Reproduce the complete set of records exactly. No picture is to appear in the copy.

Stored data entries
★ ★ ★ ★
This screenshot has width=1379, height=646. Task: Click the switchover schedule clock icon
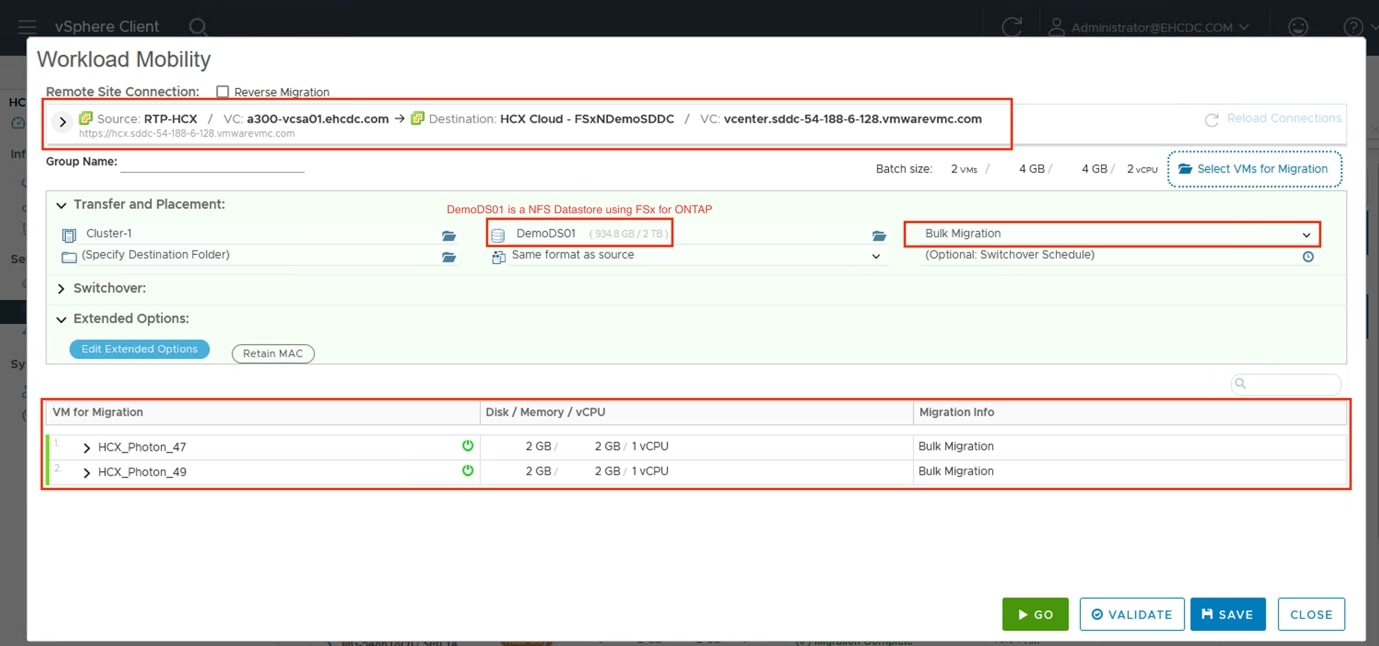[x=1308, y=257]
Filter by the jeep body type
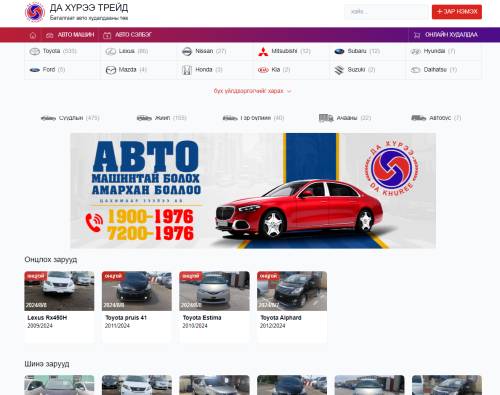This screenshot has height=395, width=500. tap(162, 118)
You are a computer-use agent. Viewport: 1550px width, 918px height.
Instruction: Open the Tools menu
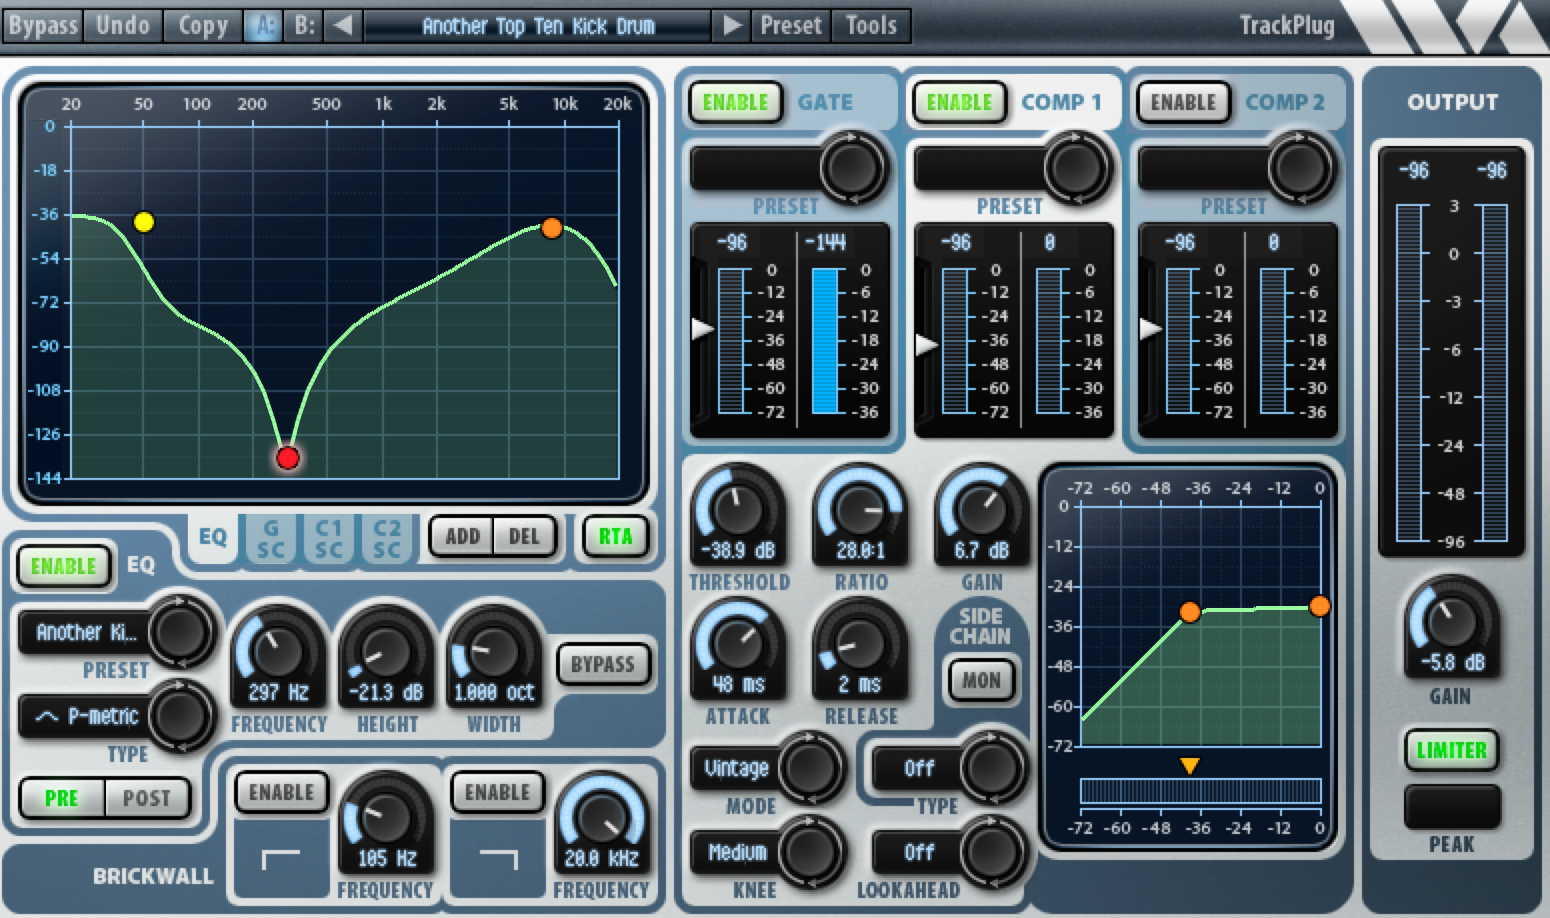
★ ★ ★ ★
* **Output below**:
This screenshot has width=1379, height=646. Task: Click the switchover schedule clock icon
[x=1308, y=257]
Filter by the jeep body type
This screenshot has height=395, width=500. tap(162, 118)
You are a computer-use agent. Viewport: 1550px width, 918px height.
Instruction: Open the Tools menu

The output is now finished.